Am Donnerstag war der Polizist Zeuge im Prozess gegen die 41-jährige Dresdnerin Ina R., die der neuen, damals schwangeren Freundin ihres Ehemannes aus Berggießhübel nach dem Leben trachtete. Seit Oktober steht die Frau wegen versuchter Anstiftung zum Mord vor der Schwurgerichtskammer des Landgerichts Dresden.

„Internet Killer“ heißt die Darknet-Seite, und der Hauptkommissar habe nicht lange danach suchen müssen. Es gebe einige Seiten dieser Art, auf denen Unbekannte einen Auftragsmord versprechen, berichtete der Zeuge. Es war ihm auch bald gelungen, das „Konto“ der Angeklagten auf dieser Seite zu öffnen. Für die Daten versuchte er Nutzernamen und Passwörter, die unter verschiedenen Notizen auf dem Schreibtisch sichergestellt worden waren. So sei es gelungen, nicht nur ein E-Mail-Konto der 41-Jährigen zu durchforsten, sondern auch die „Internet Killer “-Seite.
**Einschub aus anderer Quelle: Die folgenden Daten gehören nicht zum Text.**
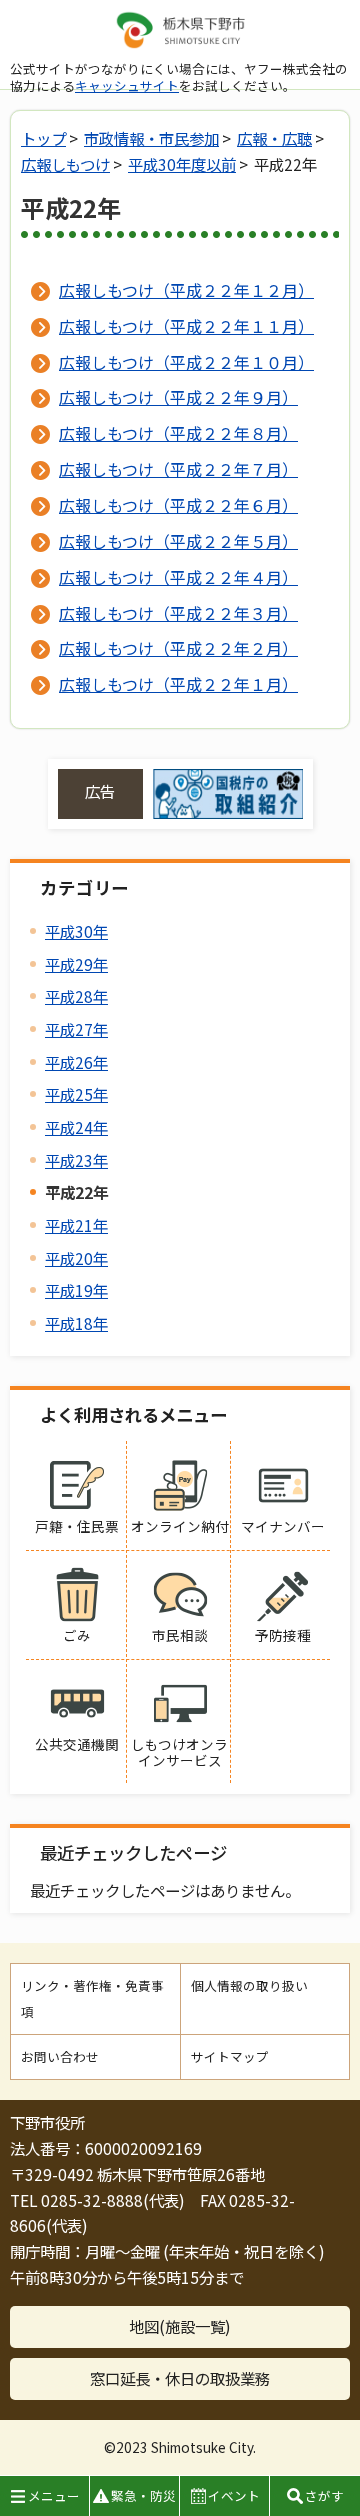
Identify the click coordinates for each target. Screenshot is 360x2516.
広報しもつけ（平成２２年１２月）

Ein VIP-Kill für 60.000 Dollar

„Kjm4m“ lautete der Nutzername, die Abkürzung könnte für „Kille J. M. für mich“ stehen, hinter J. M. verbergen sich die Personalien des 23-jährigen Opfers. Für umgerechnet 10.000 US-Dollar habe die Angeklagte einen Mord bestellt, der wie ein Unfall aussehen sollte. Auf der Seite gab es weitere „Angebote“: Für relativ günstige 5.000 Dollar wird angeboten, das Opfer quasi im Vorbeifahren zu erschießen („Shoot an drive away“), deutlich teurer, 30.000 Dollar, sind Entführungen, für einen „VIP-Kill“ seine 60.000 Dollar fällig.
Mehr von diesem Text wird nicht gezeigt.